Set of tasks:
**a)** Check each statement against the robots.txt guide and say yes or no, quoting the exact words that decide it: (i) One sitemap file may hold up to 50,000 URLs. (ii) Googlebot follows the Crawl-delay directive. (iii) A subdomain uses the same robots.txt file as its main domain.
**b)** Write out the passage of the robots.txt guide that starts at the words "No. Googlebot ignores" and ends after the words "Google Search Console.", keeping every word as it appears.

Excerpt:
Robots.txt & Sitemap.xml: Setup and Mistakes

Q: Can robots.txt completely block a site from indexing?

Yes. The directive Disallow: / under User-agent: * prevents all bots from crawling every page. However, this does not remove pages from the index — use the noindex tag or the URL removal tool in Google Search Console for that.

Q: How many sitemap files can a website have?

There is no limit — you can have dozens of sitemap files using a sitemap index. A single sitemap file can contain a maximum of 50,000 URLs and must not exceed 50 MB when uncompressed.

Q: Is Crawl-delay required in robots.txt?

No. Googlebot ignores the Crawl-delay directive and determines its own crawl rate based on server response time. The directive is relevant for Yandex and some other bots.

Q: What should I do if sitemap.xml returns a 404 error?

Verify the file path is correct — it should typically be at yourdomain.com/sitemap.xml. If a CMS plugin generates the file, check that the plugin is active and the directory permissions are set correctly. After fixing the issue, resubmit the sitemap URL in Google Search Console.

Robots.txt tells Google which pages to crawl; sitemap.xml tells it which pages matter. Getting both files right means stable indexing with no blind spots and no wasted crawl budget on admin or checkout URLs.

Contents

What is robots.txt and how it works
Robots.txt directives: full reference
What is sitemap.xml and its types
Common robots.txt mistakes
How to set up sitemap.xml
How robots.txt and sitemap work together
How to test robots.txt and sitemap
Practical checklist
FAQ

What is robots.txt and how it works

Robots.txt is a plain text file placed in the root directory of your website that instructs search engine bots which URLs they are allowed to crawl and which they should skip. Before crawling any page, Googlebot fetches yourdomain.com/robots.txt and reads the rules. This convention is called the Robots Exclusion Protocol and is respected by all major search engines.

Two concepts that are frequently confused:

Crawling — whether a bot can visit a URL. Robots.txt controls this.
Indexing — whether a page appears in search results. Controlled by the noindex meta tag or X-Robots-Tag HTTP header.

Robots.txt blocks crawling, but it does not guarantee removal from the index. If external links point to a blocked page, Google may still index it — just without seeing the content.

The file lives at: https://yourdomain.com/robots.txt. It must be in the root of the domain, not a subdirectory. Subdomains have their own separate robots.txt files.

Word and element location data
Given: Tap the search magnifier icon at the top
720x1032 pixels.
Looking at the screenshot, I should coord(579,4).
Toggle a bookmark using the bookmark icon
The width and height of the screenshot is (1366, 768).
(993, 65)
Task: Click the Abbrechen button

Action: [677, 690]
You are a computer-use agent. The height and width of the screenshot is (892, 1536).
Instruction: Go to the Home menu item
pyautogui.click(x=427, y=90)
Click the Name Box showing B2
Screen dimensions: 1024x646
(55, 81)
--
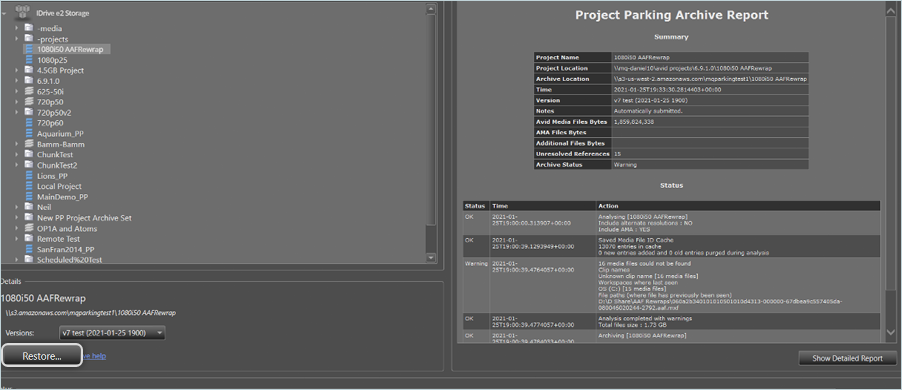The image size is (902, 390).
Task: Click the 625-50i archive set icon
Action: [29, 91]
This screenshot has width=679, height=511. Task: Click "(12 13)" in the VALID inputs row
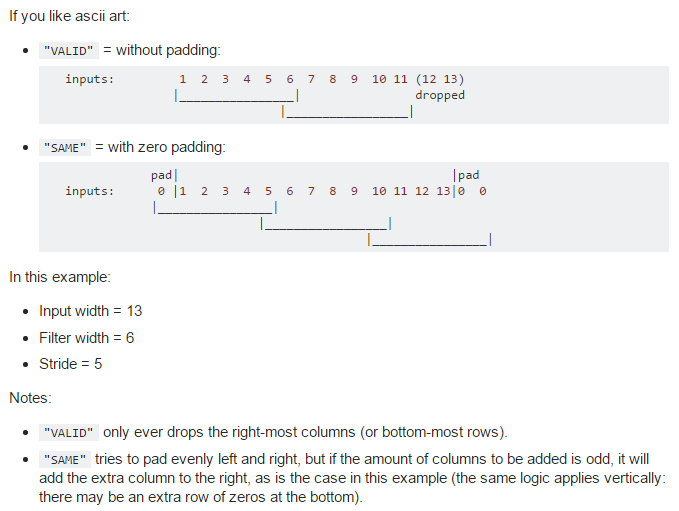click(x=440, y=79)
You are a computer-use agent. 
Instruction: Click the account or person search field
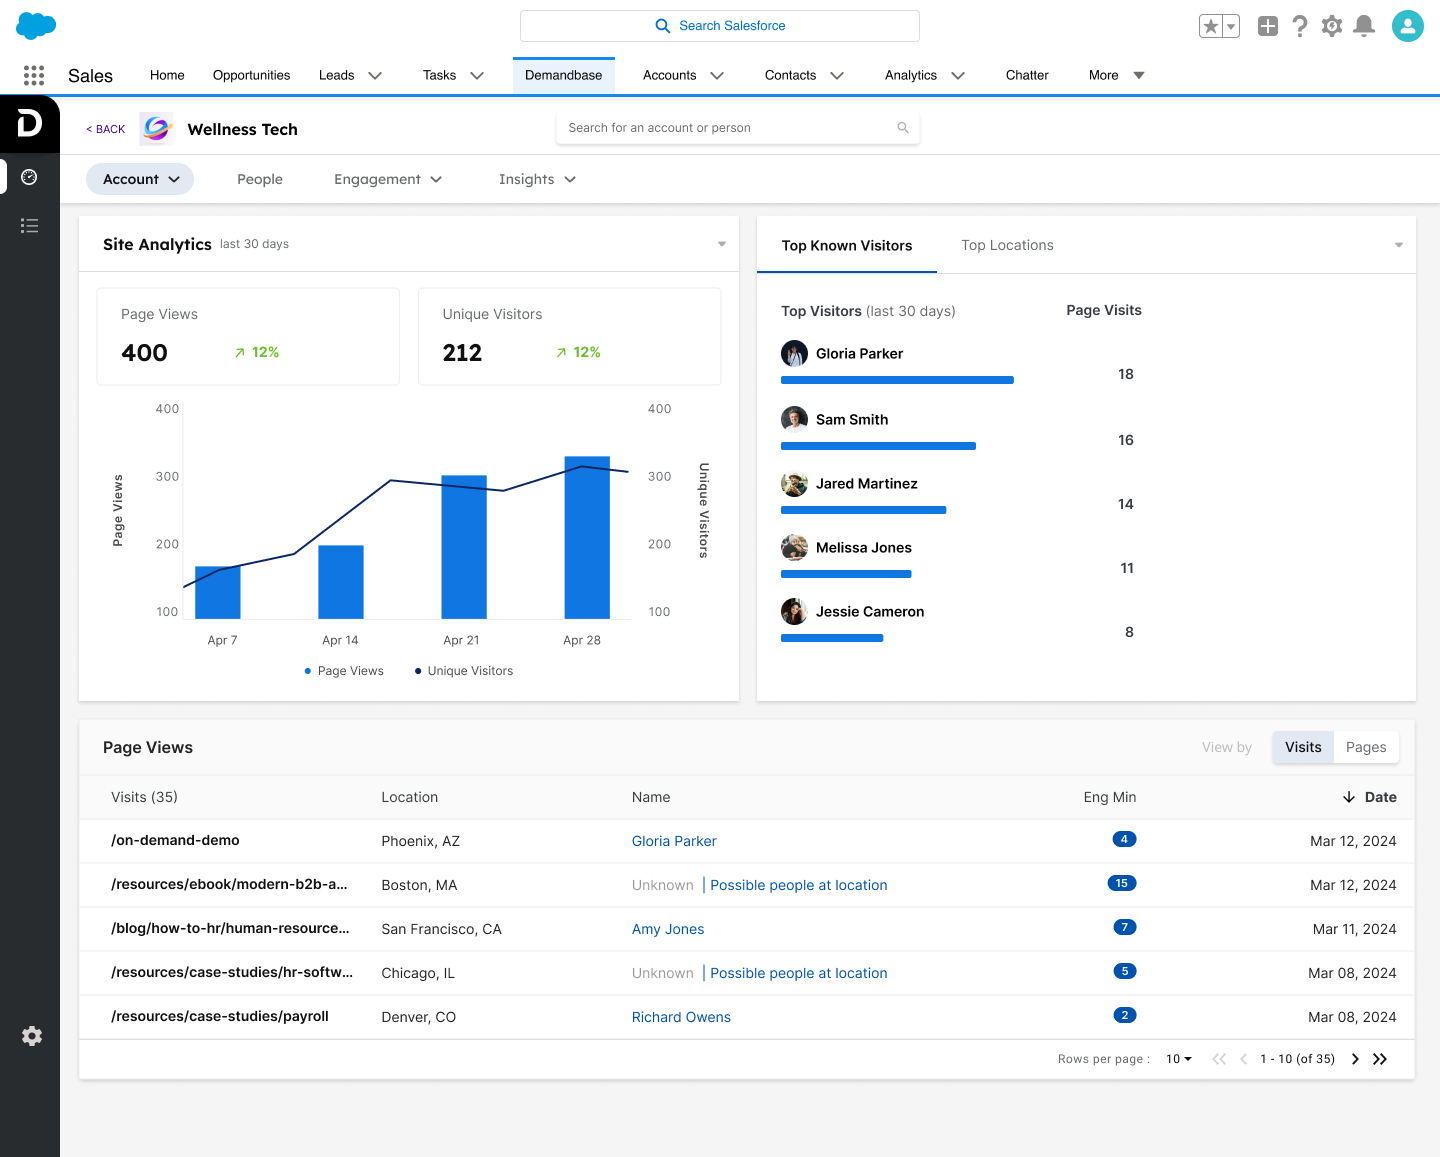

Task solutions:
**a)**
(i) Yes: "A single sitemap file can contain a maximum of 50,000 URLs"
(ii) No: "Googlebot ignores the Crawl-delay directive"
(iii) No: "Subdomains have their own separate robots.txt files."

**b)**
No. Googlebot ignores the Crawl-delay directive and determines its own crawl rate based on server response time. The directive is relevant for Yandex and some other bots.

Q: What should I do if sitemap.xml returns a 404 error?

Verify the file path is correct — it should typically be at yourdomain.com/sitemap.xml. If a CMS plugin generates the file, check that the plugin is active and the directory permissions are set correctly. After fixing the issue, resubmit the sitemap URL in Google Search Console.